Request: Rewrite the listing as a numbered list, starting at its first line and ending with the line containing "click(33, 380)", both included, and leave out any blank lines.

★ ★ ★ ★ ★ ★ ★

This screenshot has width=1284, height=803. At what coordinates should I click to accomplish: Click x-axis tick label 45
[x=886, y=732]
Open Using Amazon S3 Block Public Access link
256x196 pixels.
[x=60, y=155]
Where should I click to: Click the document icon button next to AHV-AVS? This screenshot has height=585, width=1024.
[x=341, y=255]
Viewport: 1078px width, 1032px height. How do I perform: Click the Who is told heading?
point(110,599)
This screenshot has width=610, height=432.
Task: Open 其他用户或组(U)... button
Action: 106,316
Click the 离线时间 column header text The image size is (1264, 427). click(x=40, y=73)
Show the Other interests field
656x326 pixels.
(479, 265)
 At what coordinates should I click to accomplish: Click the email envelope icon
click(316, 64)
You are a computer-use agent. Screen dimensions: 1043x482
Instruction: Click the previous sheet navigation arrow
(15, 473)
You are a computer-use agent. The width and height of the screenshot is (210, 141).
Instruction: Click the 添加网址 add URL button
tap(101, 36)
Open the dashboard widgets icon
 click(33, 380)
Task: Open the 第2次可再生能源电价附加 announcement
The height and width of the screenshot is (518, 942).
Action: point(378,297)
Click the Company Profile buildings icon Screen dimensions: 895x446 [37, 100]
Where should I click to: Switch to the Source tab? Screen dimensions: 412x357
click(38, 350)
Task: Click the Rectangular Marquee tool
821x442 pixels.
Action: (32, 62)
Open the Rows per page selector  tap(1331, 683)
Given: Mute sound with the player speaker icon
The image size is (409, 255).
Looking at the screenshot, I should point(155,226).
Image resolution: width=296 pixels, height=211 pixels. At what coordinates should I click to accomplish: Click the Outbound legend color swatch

★ ★ ★ ★ ★ ★ ★

Correct answer:
1. This screenshot has width=1284, height=803. At what coordinates should I click to accomplish: Click x-axis tick label 45
2. [x=886, y=732]
3. Open Using Amazon S3 Block Public Access link
4. 256x196 pixels.
5. [x=60, y=155]
6. Where should I click to: Click the document icon button next to AHV-AVS? This screenshot has height=585, width=1024.
7. [x=341, y=255]
8. Viewport: 1078px width, 1032px height. How do I perform: Click the Who is told heading?
9. point(110,599)
10. This screenshot has width=610, height=432.
11. Task: Open 其他用户或组(U)... button
12. Action: 106,316
13. Click the 离线时间 column header text The image size is (1264, 427). click(x=40, y=73)
14. Show the Other interests field
15. 656x326 pixels.
16. (479, 265)
17.  At what coordinates should I click to accomplish: Click the email envelope icon
18. click(316, 64)
19. You are a computer-use agent. Screen dimensions: 1043x482
20. Instruction: Click the previous sheet navigation arrow
21. (15, 473)
22. You are a computer-use agent. The width and height of the screenshot is (210, 141).
23. Instruction: Click the 添加网址 add URL button
24. tap(101, 36)
25. Open the dashboard widgets icon
26.  click(33, 380)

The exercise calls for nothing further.